Chase the Base


Chase the Base is a flicking game played on the floor with a vague spaceship theme. It's a simple fight where you hit and remove enemy spaceships until you hit your opponent's base.



Chase the Base is played on a substantial floor area, on a floor surface on which the pieces can slide. A dinner table is not big enough for a good game.
The area has boundaries. You could either agree on the boundaries, for example the perimeter of the kitchen, or you may mark the boundary with a bunch of masking tape.

One player has the ten black pieces. Physically that means pieces with the black on top. There are nine space ships, including four with dots and five plain. There is also one black base, with a circle or a star on it. The white player has ten white pieces, five dot spaceships and four plain, with one white base.

This picture shows the setup for the start of the game. As you can see, the spaceships are randomly placed in a 3x3 grid.
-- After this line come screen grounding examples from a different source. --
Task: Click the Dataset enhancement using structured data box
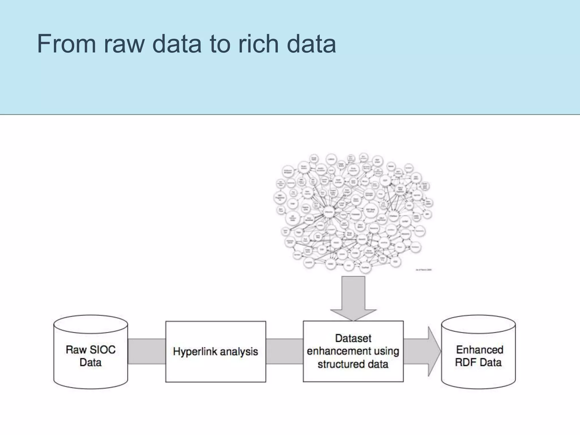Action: coord(353,351)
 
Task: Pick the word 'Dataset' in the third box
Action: coord(353,338)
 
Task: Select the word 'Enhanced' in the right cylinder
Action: coord(480,350)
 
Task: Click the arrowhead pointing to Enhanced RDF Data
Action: coord(433,351)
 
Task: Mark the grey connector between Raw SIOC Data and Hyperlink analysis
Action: coord(146,351)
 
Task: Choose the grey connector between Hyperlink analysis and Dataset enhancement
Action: coord(284,351)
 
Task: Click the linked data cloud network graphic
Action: coord(353,214)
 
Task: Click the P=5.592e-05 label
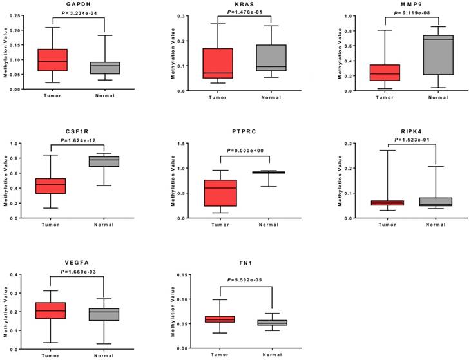click(x=246, y=280)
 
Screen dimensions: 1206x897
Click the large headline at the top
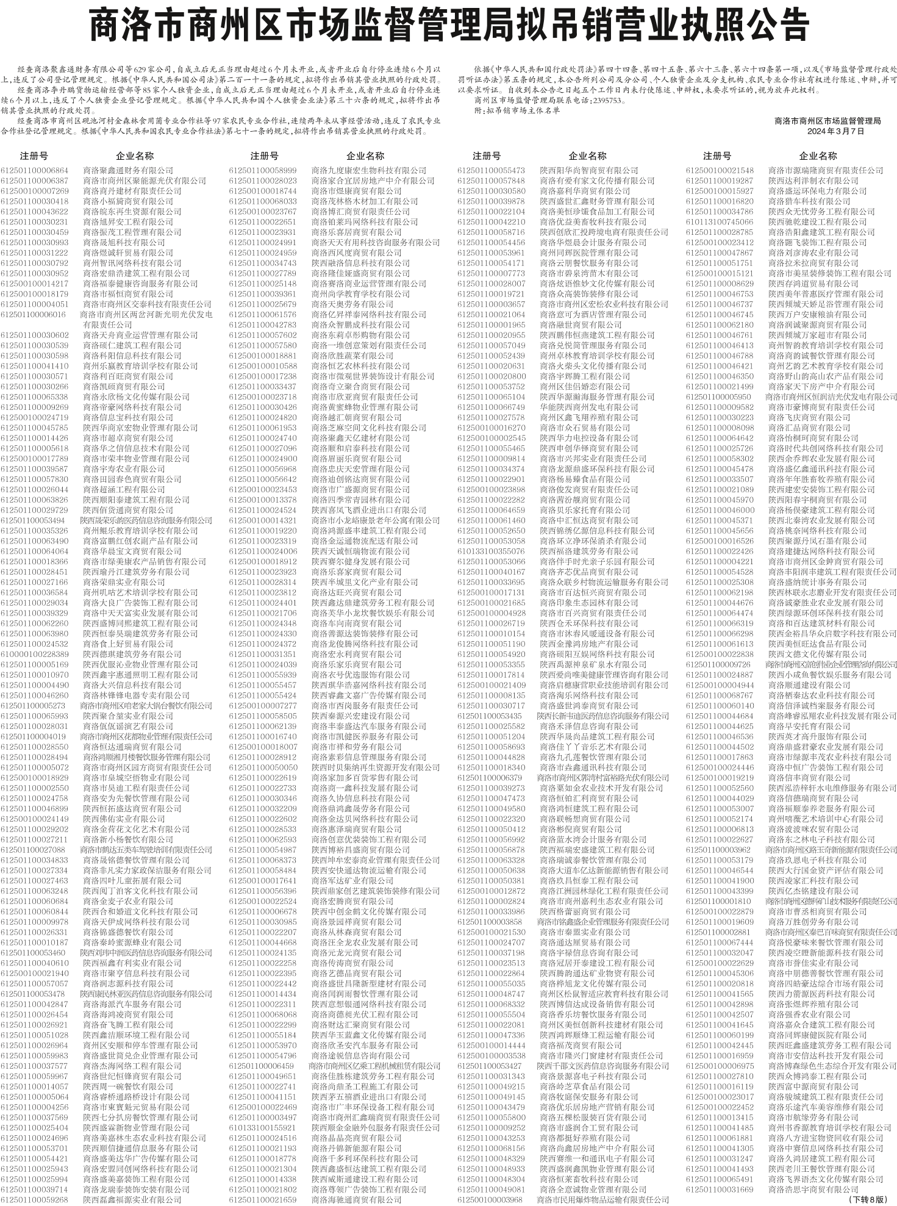click(448, 26)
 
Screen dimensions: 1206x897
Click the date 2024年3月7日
click(835, 131)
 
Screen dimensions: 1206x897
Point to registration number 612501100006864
click(35, 170)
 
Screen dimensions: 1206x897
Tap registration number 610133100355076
click(491, 551)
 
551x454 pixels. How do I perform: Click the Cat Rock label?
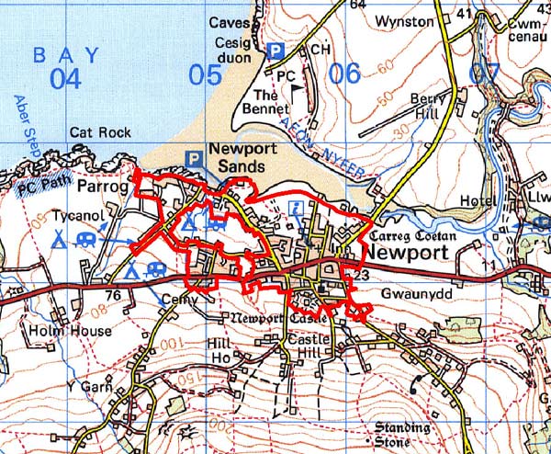tap(100, 132)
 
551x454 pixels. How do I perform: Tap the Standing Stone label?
tap(402, 434)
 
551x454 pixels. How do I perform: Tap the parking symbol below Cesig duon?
tap(274, 52)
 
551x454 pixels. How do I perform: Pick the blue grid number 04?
tap(65, 79)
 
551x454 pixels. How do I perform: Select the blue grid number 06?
tap(344, 73)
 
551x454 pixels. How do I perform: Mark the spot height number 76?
tap(113, 295)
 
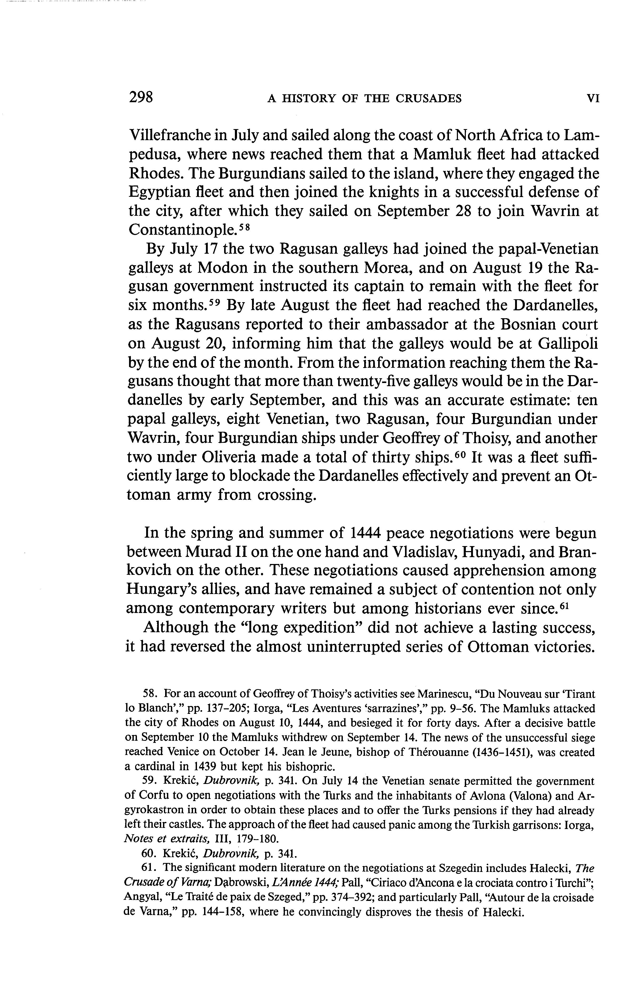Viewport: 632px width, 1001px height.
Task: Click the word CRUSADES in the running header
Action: [x=428, y=99]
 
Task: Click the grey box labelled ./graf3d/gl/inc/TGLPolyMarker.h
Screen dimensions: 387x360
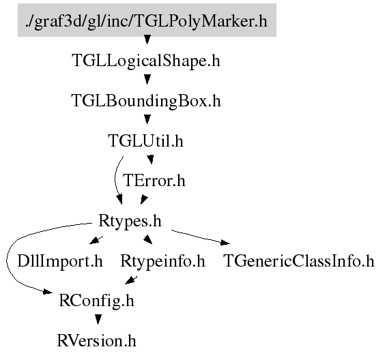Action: [x=147, y=20]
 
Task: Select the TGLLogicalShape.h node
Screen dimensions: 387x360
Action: [x=146, y=61]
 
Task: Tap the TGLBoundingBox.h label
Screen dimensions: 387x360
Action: [x=146, y=101]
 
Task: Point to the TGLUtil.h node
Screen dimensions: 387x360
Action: [x=145, y=140]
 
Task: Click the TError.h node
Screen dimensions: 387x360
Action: [x=154, y=181]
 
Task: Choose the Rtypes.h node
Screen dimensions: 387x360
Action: [x=130, y=221]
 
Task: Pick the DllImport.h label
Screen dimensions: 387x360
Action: [x=60, y=261]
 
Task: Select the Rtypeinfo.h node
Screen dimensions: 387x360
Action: [x=162, y=261]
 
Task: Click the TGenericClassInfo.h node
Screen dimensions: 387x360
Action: [x=299, y=261]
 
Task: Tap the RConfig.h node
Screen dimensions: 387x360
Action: [x=96, y=301]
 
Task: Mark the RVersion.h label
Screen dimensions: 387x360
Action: [x=96, y=341]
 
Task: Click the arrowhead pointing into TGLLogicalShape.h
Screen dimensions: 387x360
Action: [x=147, y=40]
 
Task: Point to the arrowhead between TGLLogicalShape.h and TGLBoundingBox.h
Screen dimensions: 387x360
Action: [x=147, y=80]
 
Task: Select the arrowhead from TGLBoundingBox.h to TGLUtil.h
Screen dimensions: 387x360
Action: [x=147, y=119]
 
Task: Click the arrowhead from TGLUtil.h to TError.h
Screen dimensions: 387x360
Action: [x=150, y=160]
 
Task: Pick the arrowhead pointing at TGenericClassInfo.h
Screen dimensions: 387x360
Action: [x=225, y=242]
Behind that is the base.

Start with a wide distance between the two sides, a good metre and a half.



Here are two pictures setup / separated that could be useful if you are making a manual.
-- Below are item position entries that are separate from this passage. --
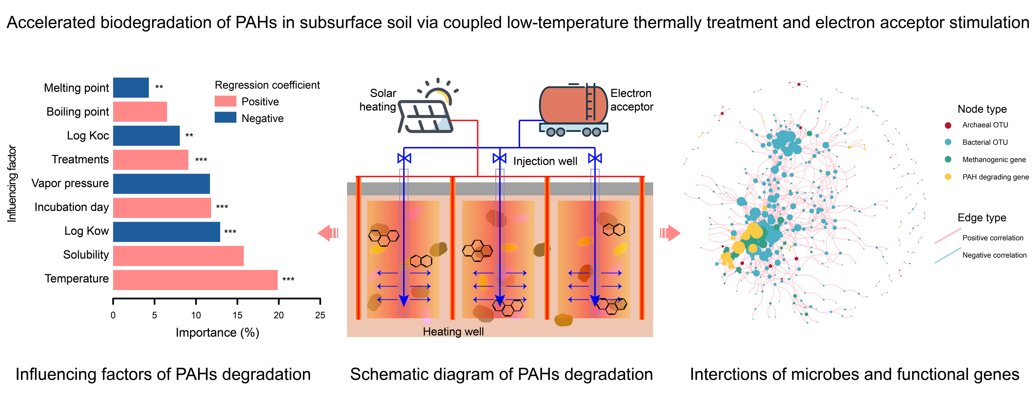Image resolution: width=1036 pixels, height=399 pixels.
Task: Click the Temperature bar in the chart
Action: click(x=195, y=280)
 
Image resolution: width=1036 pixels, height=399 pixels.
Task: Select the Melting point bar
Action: click(x=131, y=88)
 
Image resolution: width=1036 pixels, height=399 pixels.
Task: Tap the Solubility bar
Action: click(x=178, y=256)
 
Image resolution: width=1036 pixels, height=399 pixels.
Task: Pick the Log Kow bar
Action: click(x=166, y=232)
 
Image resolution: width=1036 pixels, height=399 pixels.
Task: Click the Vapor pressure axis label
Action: click(x=70, y=183)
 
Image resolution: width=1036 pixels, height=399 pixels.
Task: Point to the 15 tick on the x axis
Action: click(x=237, y=315)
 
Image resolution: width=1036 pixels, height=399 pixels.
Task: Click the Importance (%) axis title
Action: click(x=217, y=333)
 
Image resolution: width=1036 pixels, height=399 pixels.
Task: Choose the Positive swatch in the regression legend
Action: click(x=225, y=101)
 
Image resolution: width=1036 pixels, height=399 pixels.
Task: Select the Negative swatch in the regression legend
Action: click(x=225, y=117)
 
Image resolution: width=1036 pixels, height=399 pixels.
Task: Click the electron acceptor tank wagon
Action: click(x=573, y=109)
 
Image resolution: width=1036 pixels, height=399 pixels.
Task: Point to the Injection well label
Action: click(x=545, y=162)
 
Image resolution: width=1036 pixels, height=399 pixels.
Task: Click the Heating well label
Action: click(x=453, y=332)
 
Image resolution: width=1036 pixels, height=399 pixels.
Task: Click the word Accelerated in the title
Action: click(x=51, y=23)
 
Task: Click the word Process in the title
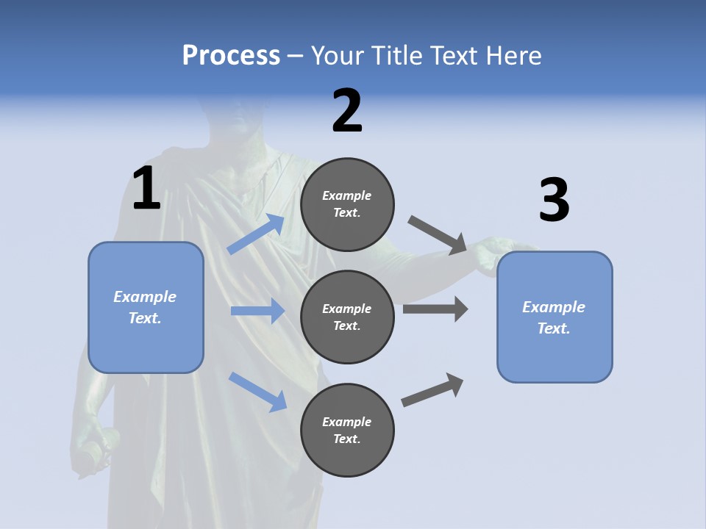(x=231, y=55)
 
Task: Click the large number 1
(x=146, y=189)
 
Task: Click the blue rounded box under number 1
(x=146, y=307)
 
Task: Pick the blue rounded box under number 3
(x=555, y=317)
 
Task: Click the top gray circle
(x=347, y=204)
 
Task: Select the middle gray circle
(x=347, y=317)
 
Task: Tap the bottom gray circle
(x=347, y=430)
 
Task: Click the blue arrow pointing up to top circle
(x=256, y=234)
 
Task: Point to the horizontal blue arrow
(x=257, y=311)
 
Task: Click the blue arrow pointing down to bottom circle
(x=257, y=391)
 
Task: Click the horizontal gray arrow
(x=435, y=309)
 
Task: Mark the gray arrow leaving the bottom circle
(x=432, y=390)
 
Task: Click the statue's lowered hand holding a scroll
(x=94, y=445)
The black player has the black pieces, while the white player has the white pieces. Players take turns flicking one of their pieces, either spaceship or base. The black player is SAME, while the white player is DIFFERENT. If two opposing pieces collide and they are different in regards to dot/plain, the DIFFERENT player's piece survives, while the SAME player's piece is removed from the game. If two pieces collide and they are the same, the SAME player's piece survives, while the DIFFERENT player's piece is removed from the game.
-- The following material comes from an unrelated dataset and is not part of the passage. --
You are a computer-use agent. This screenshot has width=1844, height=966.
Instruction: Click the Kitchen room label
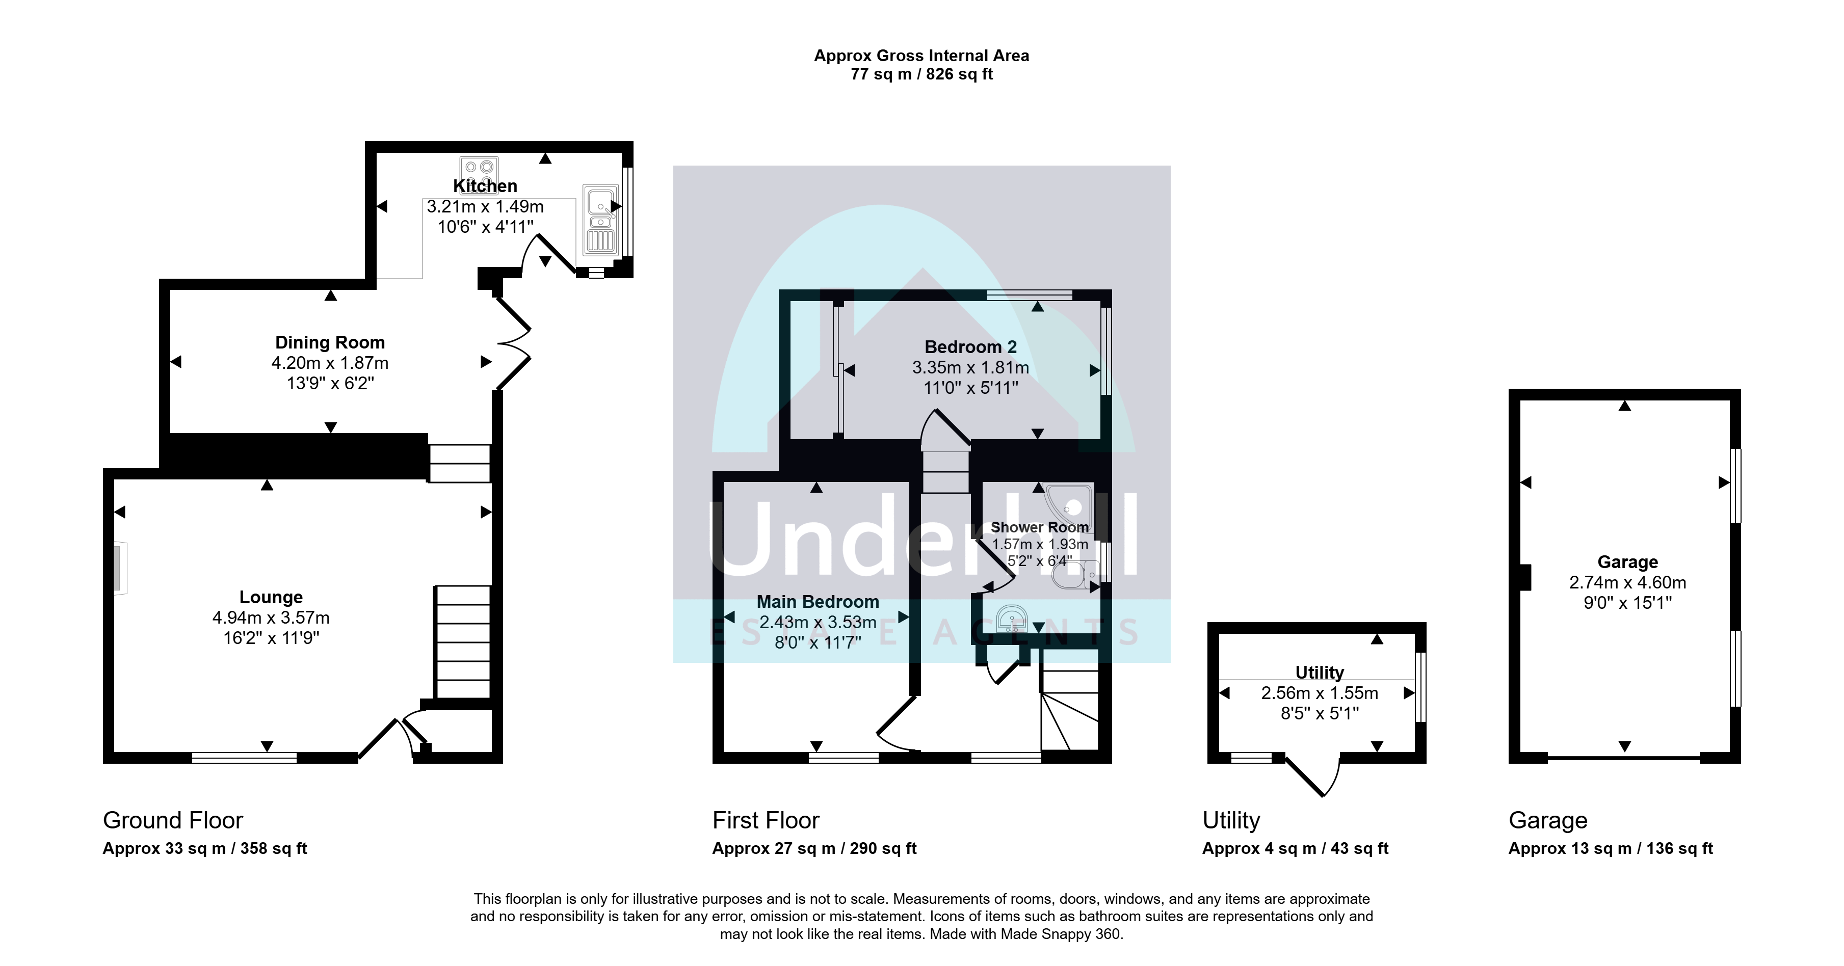pyautogui.click(x=485, y=186)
When a piece is flicked, complicated things can happen in the blink of an eye. We care about the piece that was flicked and the first piece that it hits; we don't care about any other pieces at least in regards to contact. On the other hand, if any piece goes out of bounds for any reason, that piece is out of the game.

If you flick one of your pieces and it hits the enemy base, you win. Also if the enemy base goes out of bounds you win.


What colour is white? It is not exactly a colour; it is different colours.




This is not about complicated tactics involving an interconnected web of pieces, their positions and their type. You move toward a target, you move away from a scary piece. One thing that is interesting is that you will have multiple far-flung, disconnected battles with a couple of pieces in different places. You'll get some attack here or run away there choices. What will provide entertainment is when Guillermo flicks a piece and somehow misses the easy target and his piece winds up in trouble, perhaps sliding under the fridge.

It's a simple, quick game.


This should provide entertainment for the kids on Christmas morning, something with the right amount of physicality for restless kids. The rules and game play are simple. On the other hand, this will not provide endless hours of fun. It's uncomfortable for adults.


You need the Reversi/Othello pieces. You can make more than one Chase the Base game from an Othello game. Twenty pieces in total will fit nicely in an Altoids tin, although rules are another matter.
Some pieces have dots on them, while the base has a circle on it. You get this by purchasing binder reinforcers, which are stickers that are rings, that come (at least for me) with dot stickers inside the rings. The rings are for the bases.
Actually you are free to do this as you see fit. Some hole puncher action is perfectly fine, and you can use a star sticker for the base, although colour could be an issue. You'll come up with something.
Rubbing and, worse, percussion will knock off stickers, so put a bit of transparent scotch tape over them.
You will need an Altoids tin, unless you want to use a bag or something. Perhaps you want to attach a setup diagram to the tin. I won't.
Once you get the materials it's actually quite easy to make the game.